The molecular mechanisms leading to the observed alterations remain to be investigated. However, the results presented here support the hypothesis that quartz particles, after being internalized and cleaned up from adsorbed extracellular molecules in the phagolysosomes, may induce lysosomal membrane permeabilization (Hornung et al. 2008). Since the activation of NALP-3 inflammasome by quartz particles requires lysosome membrane damage (He et al. 2016), our results suggest that the surface chemistry of quartz crystals may directly determine membrane destabilization, starting the well-described inflammatory process related to quartz pathological outcomes. The results obtained with this work confirm the improved model mechanism for quartz toxicity on human macrophages (Pavan et al. 2014; Turci et al. 2016; Pavan and Fubini 2017), and advance our knowledge on the alterations induced by fractured quartz on the phagolysosomal membrane, that are responsible for the initiation of quartz inflammogenic effect (Hornung et al. 2008).
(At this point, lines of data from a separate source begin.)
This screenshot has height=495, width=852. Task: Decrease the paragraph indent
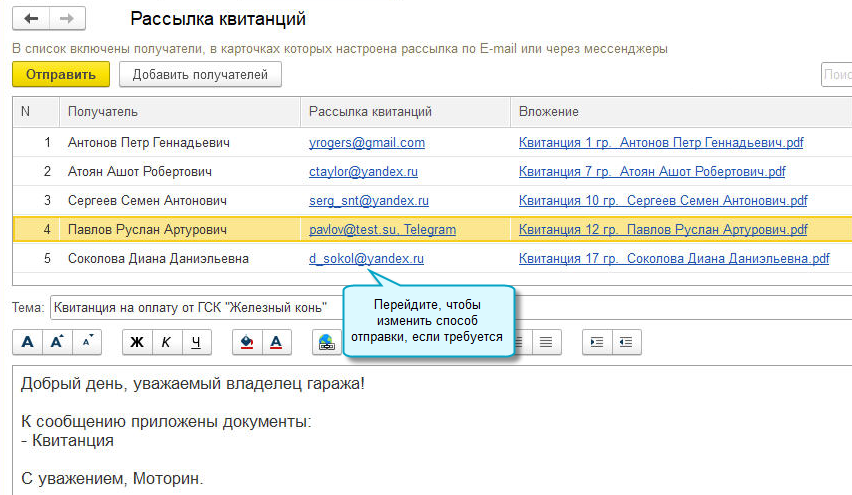[626, 342]
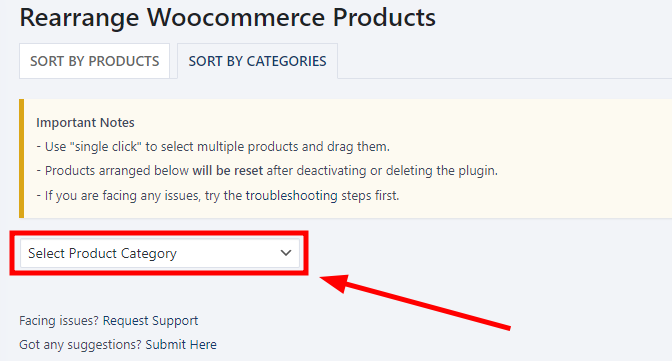Open the Request Support link
The image size is (672, 361).
coord(150,321)
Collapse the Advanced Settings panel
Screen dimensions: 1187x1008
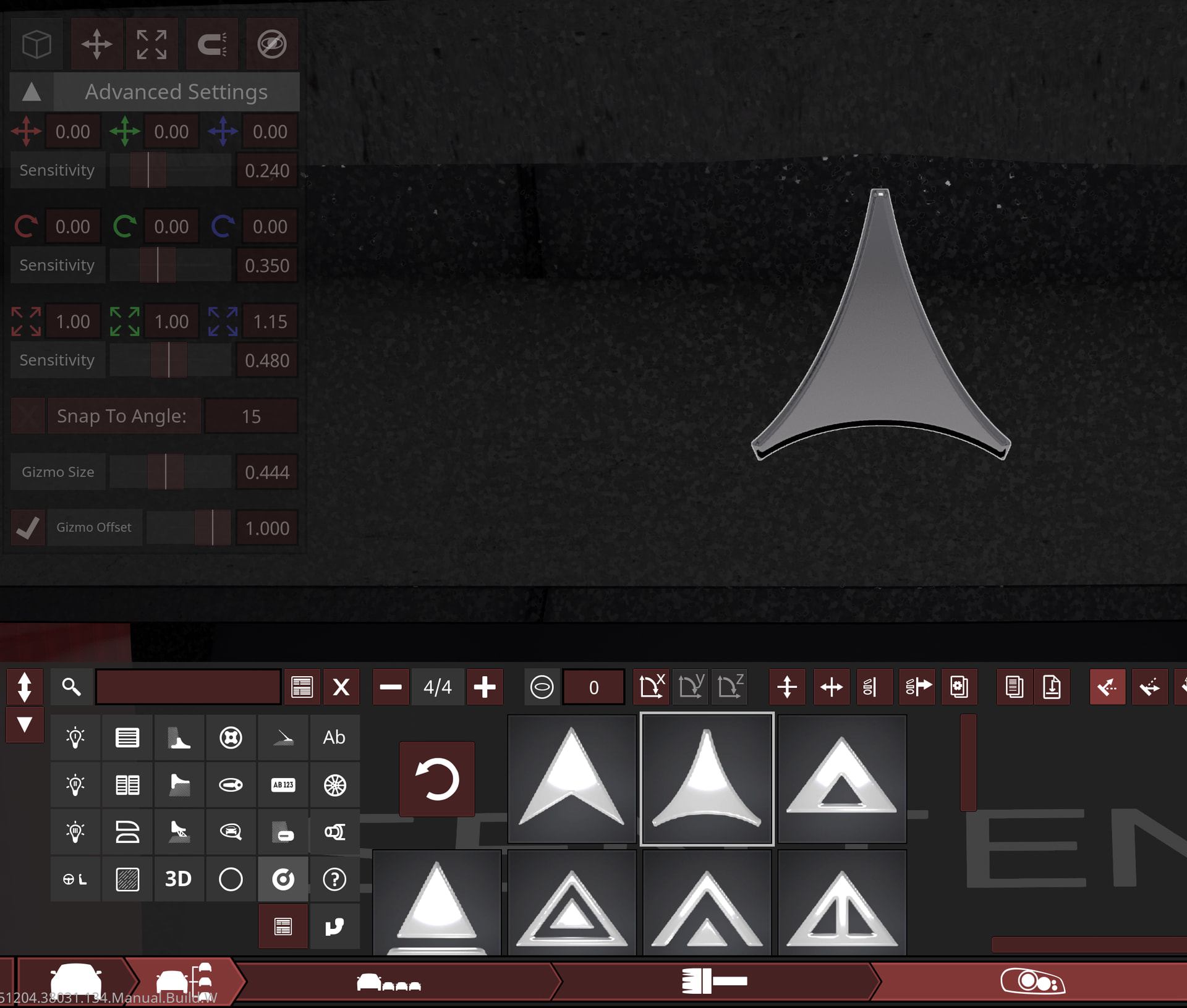(32, 92)

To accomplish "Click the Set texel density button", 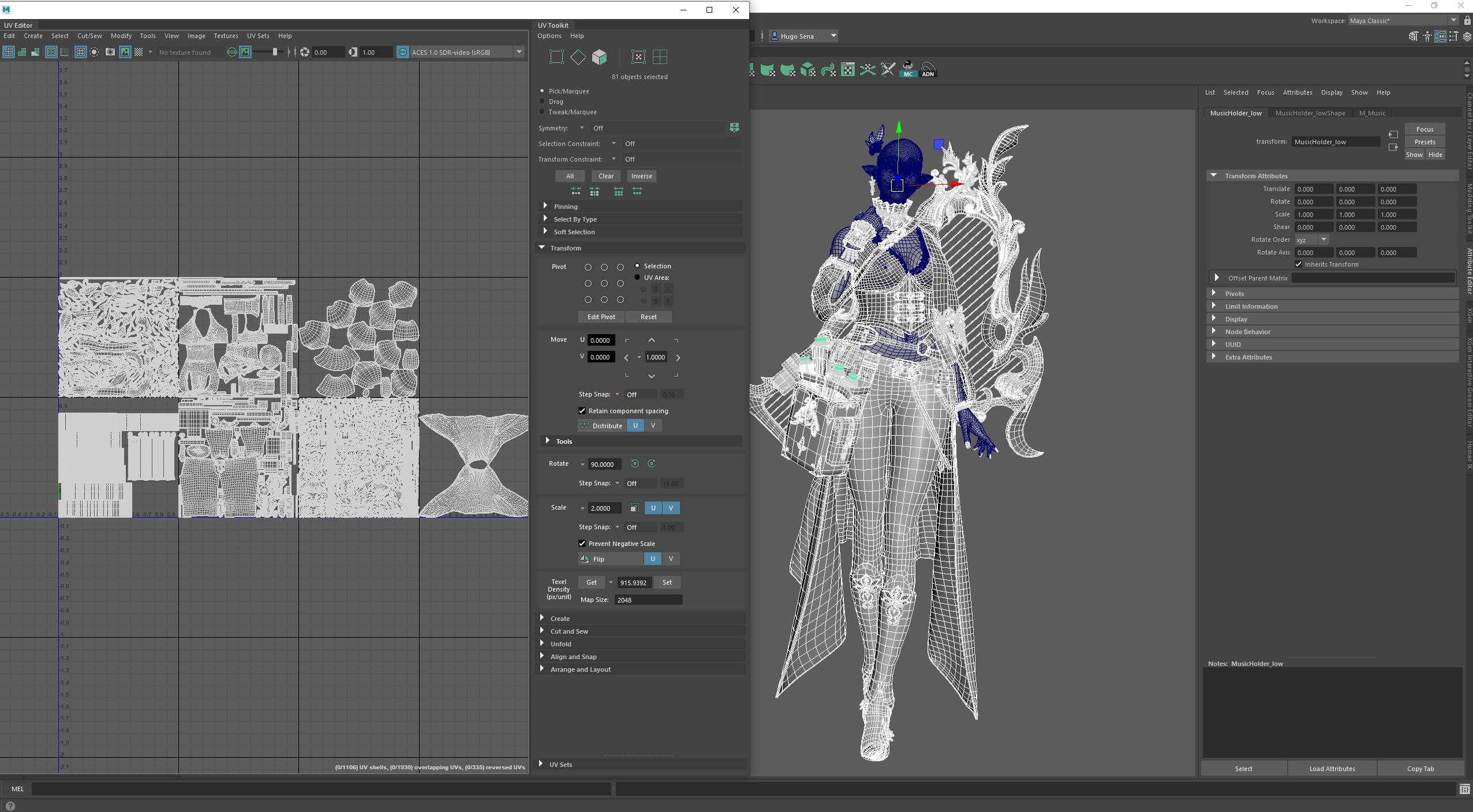I will pos(666,582).
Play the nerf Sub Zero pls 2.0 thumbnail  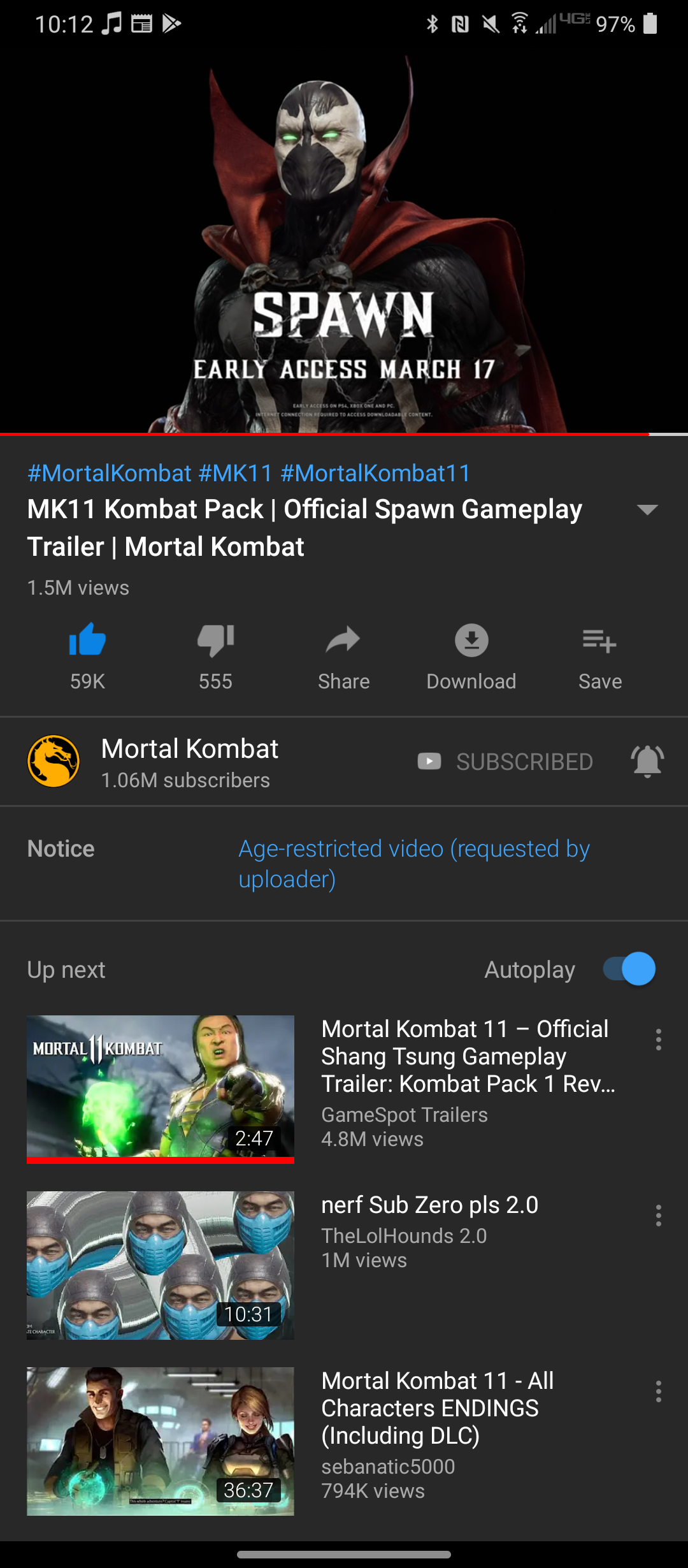[161, 1265]

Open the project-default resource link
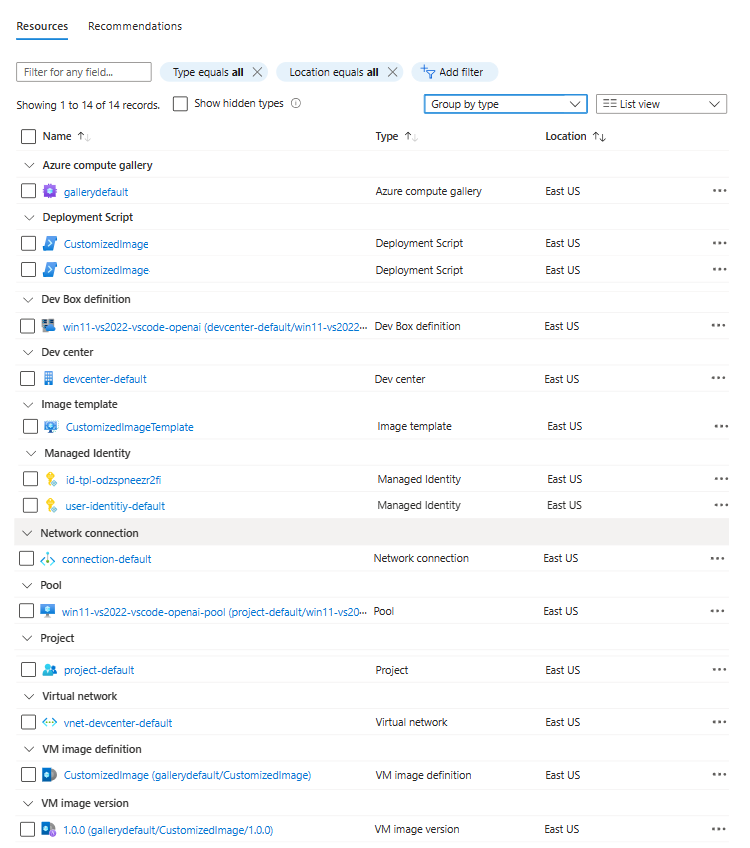99,670
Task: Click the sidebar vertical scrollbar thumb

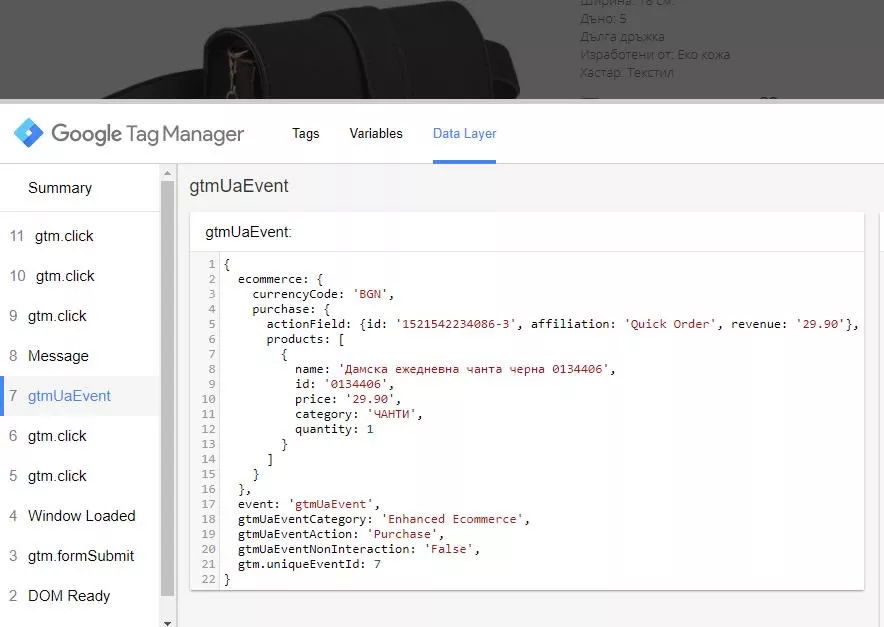Action: (x=167, y=388)
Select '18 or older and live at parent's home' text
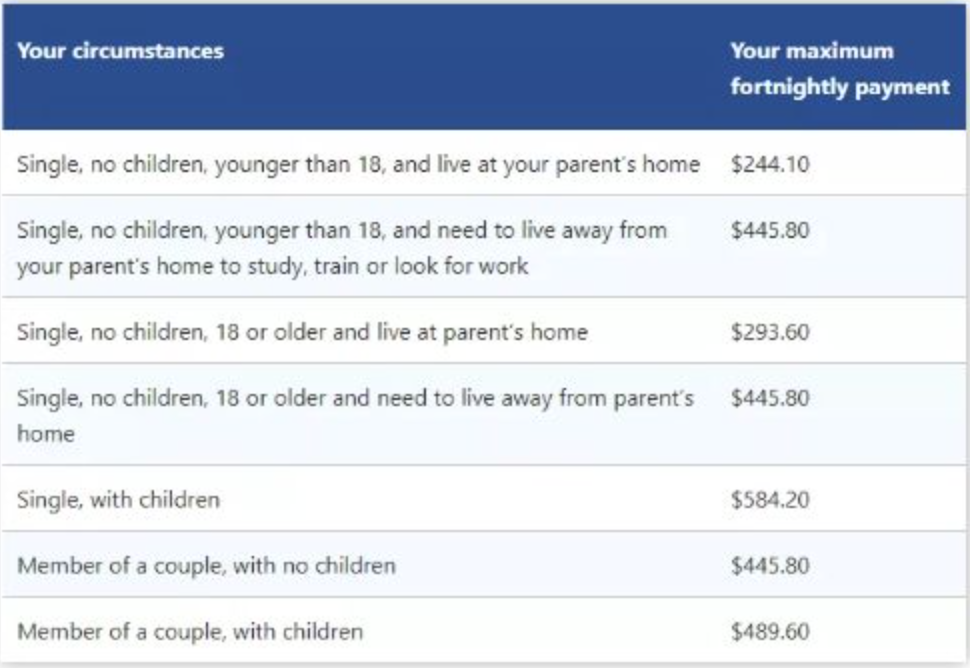970x668 pixels. [x=302, y=331]
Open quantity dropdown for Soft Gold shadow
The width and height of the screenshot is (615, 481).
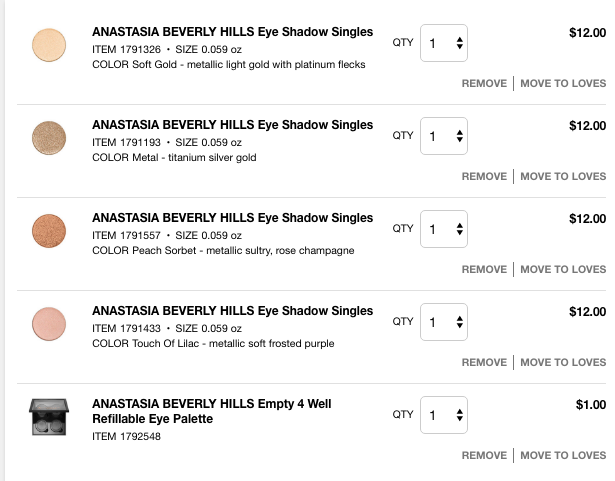444,43
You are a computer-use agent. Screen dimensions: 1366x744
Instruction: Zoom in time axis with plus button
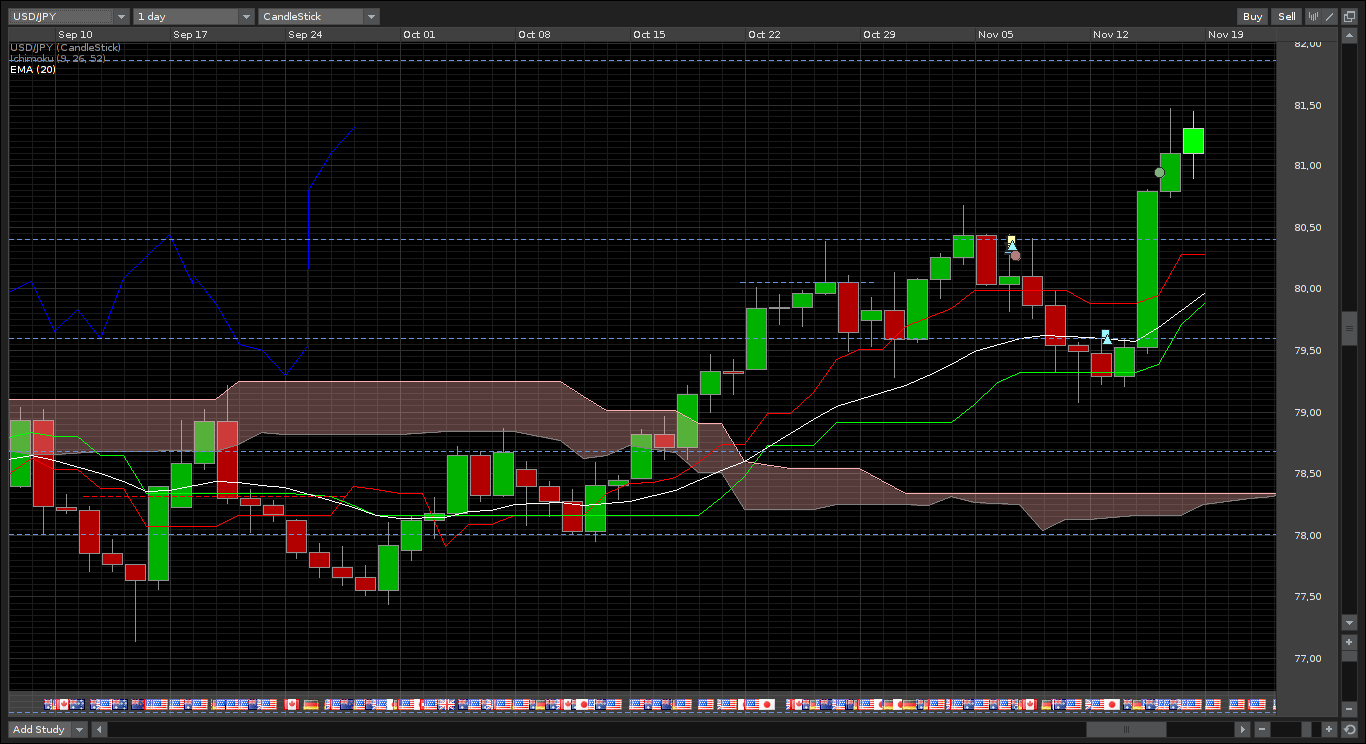[1329, 729]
One of the most robust paradigm about the origin of the toxicological response to quartz dust involves the interaction of particles internalized by macrophages with the phagolysosomal membrane as the molecular initiating event (MIE) of quartz-induced cytotoxic and inflammatory response (Pavan and Fubini 2017). In the present work, we have observed that the internalization of quartz crystals by THP-1 macrophages resulted in cytotoxic effects, including a strong impact at the lysosomal level, only when quartz is fractured. Cytotoxicity was quenched when the phagocytic activity of macrophages was prevented. In parallel, we observed that FBS suppressed the membranolytic activity, but not cytotoxicity, of fractured quartz, suggesting that quartz membrane lysis takes place in the phagolysosomes, following removal of proteins adsorbed on the particle surface. This led us to conclude that the interactions of the fractured crystal surfaces with the inner side of the phagolysosomal membrane, leading to its destabilization, are likely the cause of the observed impact on cell viability. On a broader level, this work suggests that toxic surface features of quartz could be predicted by a molecular knowledge of the surface chemistry of the dust. New investigations are currently being carried out to unveil the chemical nature of the surface features responsible for the membranolytic and cytotoxic activity of quartz (Pavan et al. 2019, Pavan et al., under review/unpublished work).